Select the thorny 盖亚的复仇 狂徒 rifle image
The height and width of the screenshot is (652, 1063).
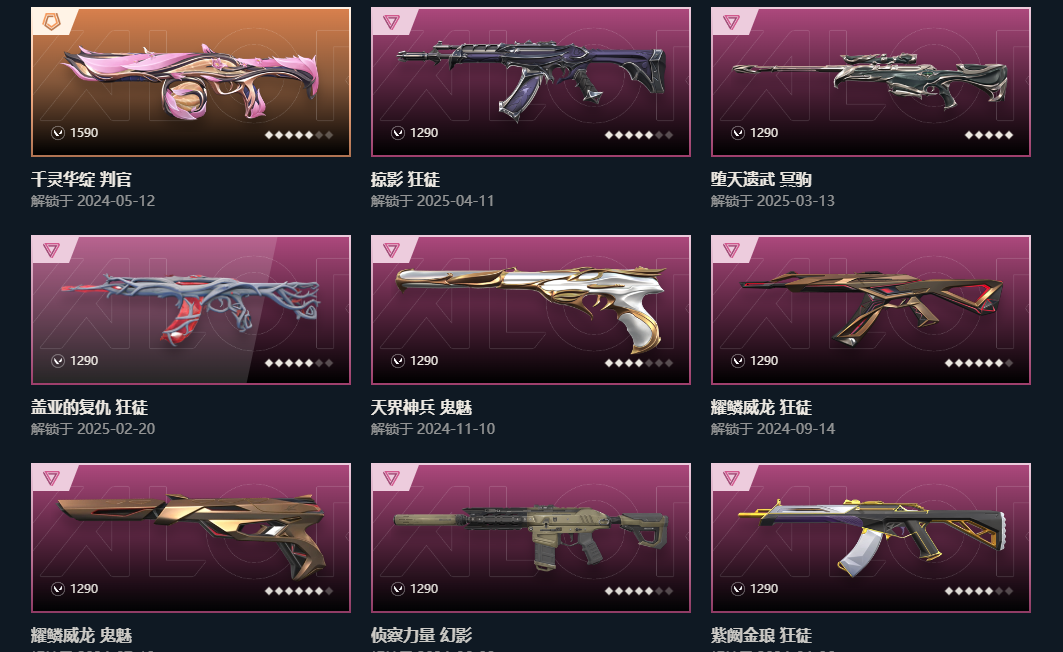coord(190,308)
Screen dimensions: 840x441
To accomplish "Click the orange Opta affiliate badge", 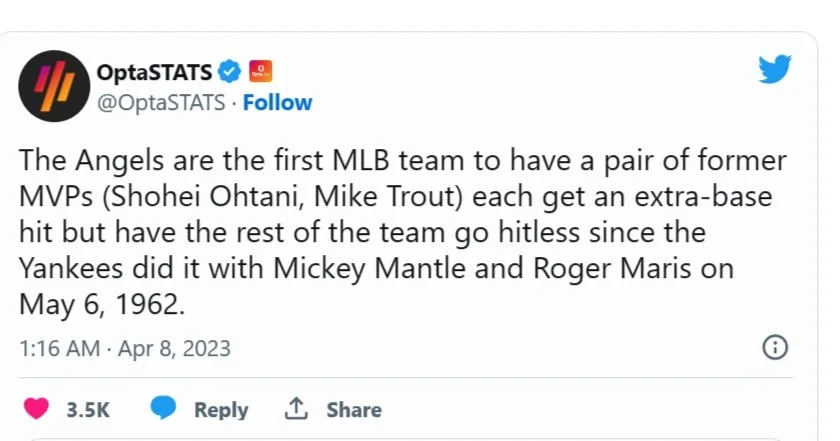I will pyautogui.click(x=260, y=71).
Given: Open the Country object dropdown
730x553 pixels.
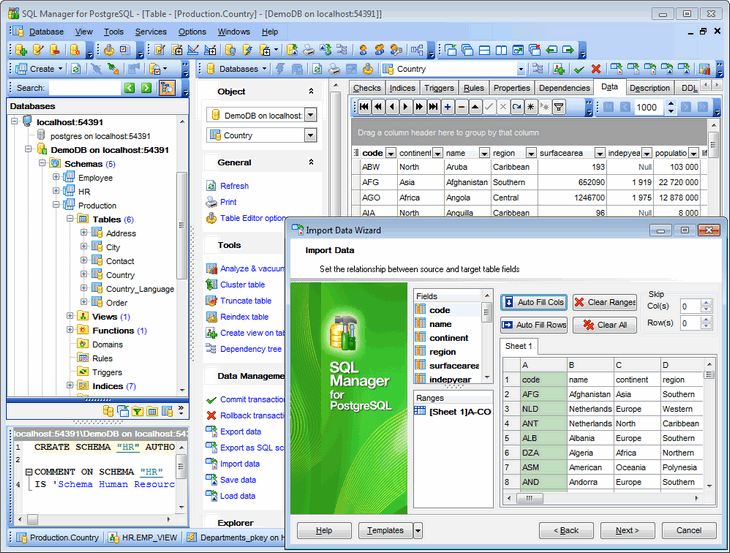Looking at the screenshot, I should 310,135.
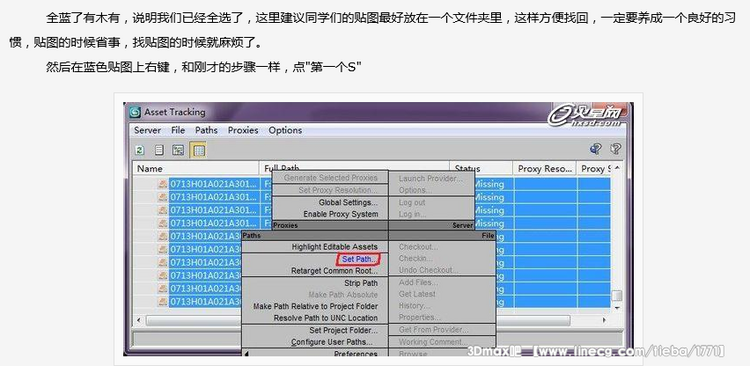Click the Refresh icon in Asset Tracking toolbar
The width and height of the screenshot is (750, 366).
(139, 150)
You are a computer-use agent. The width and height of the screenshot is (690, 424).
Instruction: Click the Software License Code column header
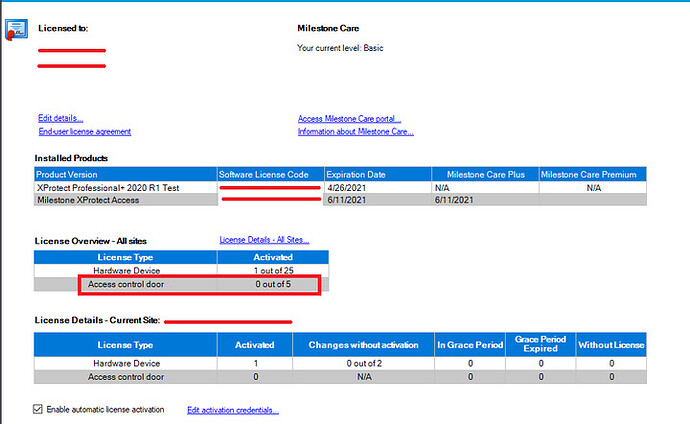click(x=270, y=174)
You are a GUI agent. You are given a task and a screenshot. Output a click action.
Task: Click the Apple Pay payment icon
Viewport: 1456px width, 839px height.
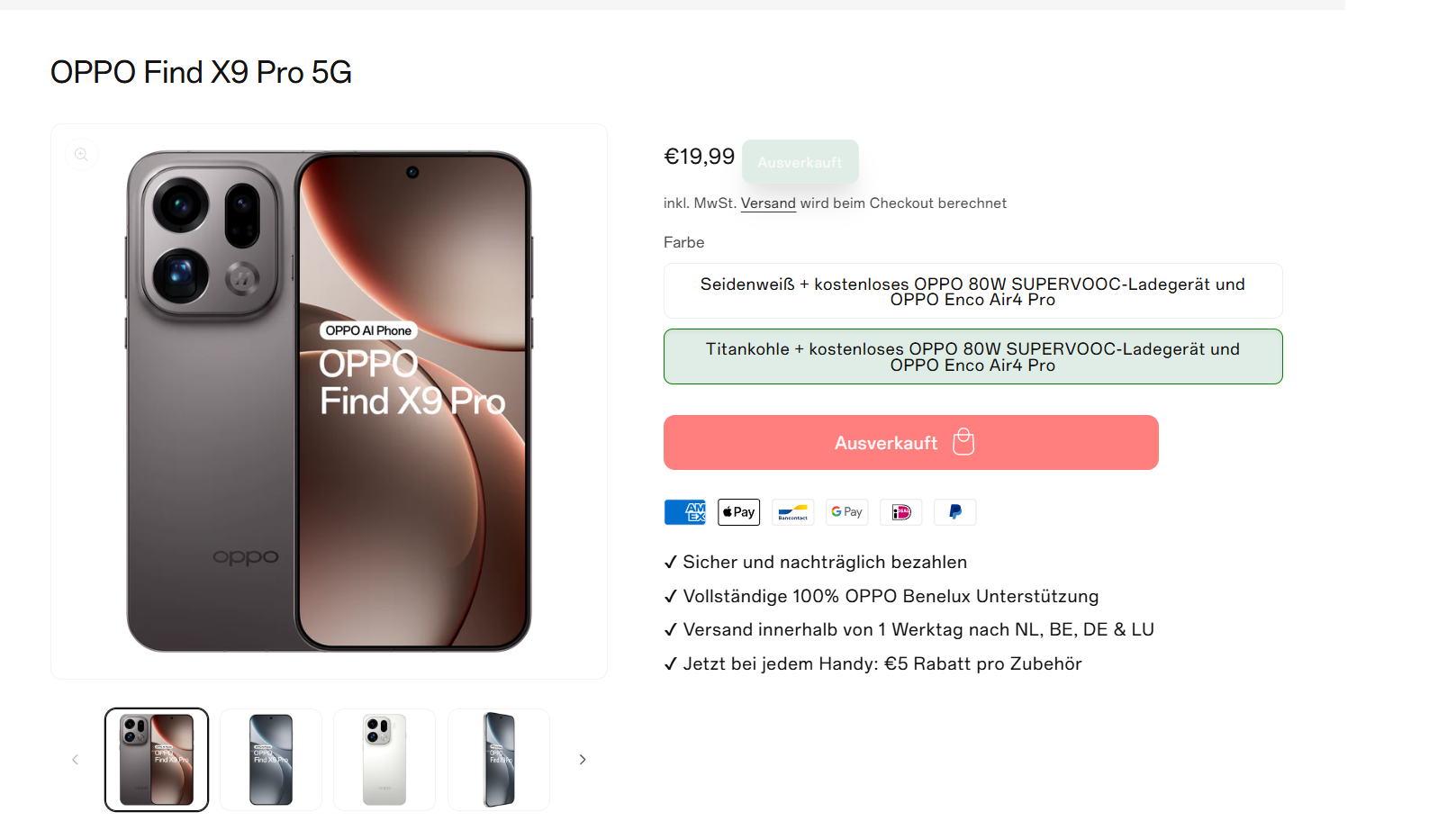[x=738, y=512]
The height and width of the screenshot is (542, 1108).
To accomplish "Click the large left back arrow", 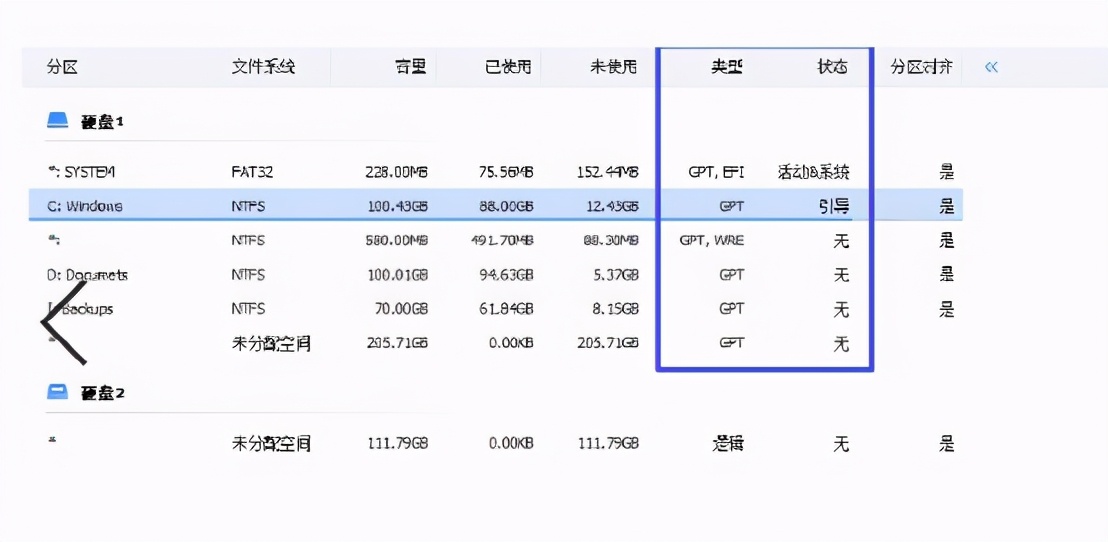I will (x=62, y=322).
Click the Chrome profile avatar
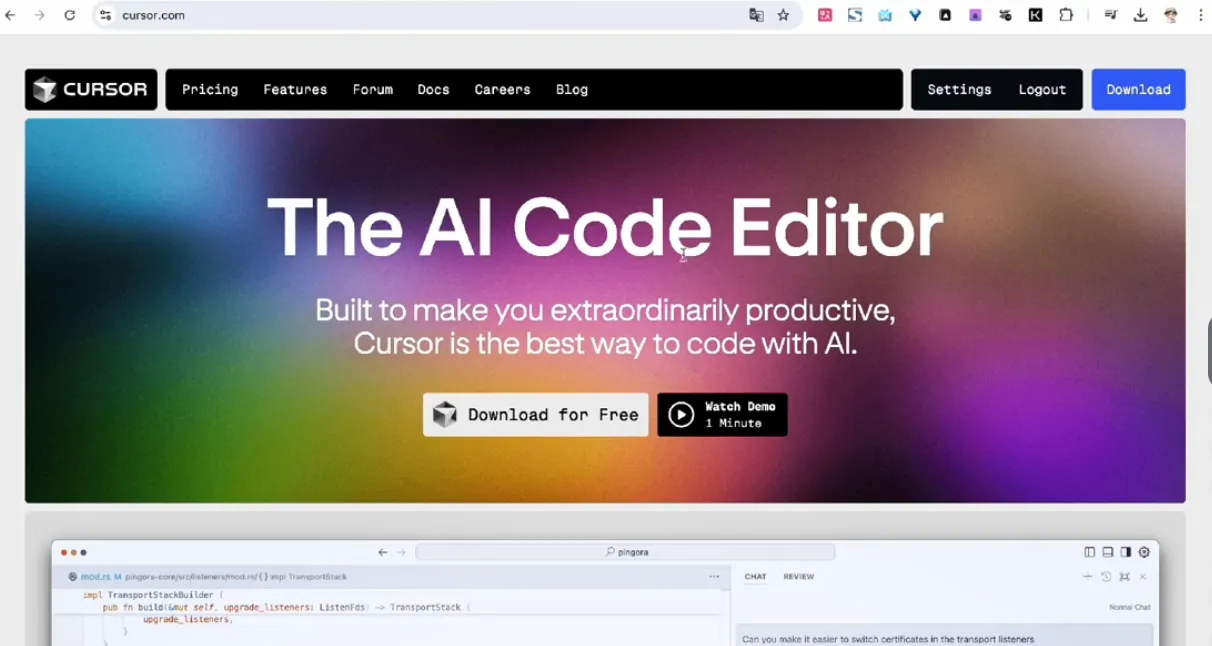The height and width of the screenshot is (646, 1212). 1171,15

^^^^^^^^

> _Task details_: What is the number of lines in the material above that include the string "agent"? Give only that number.

> _Your solution_: 2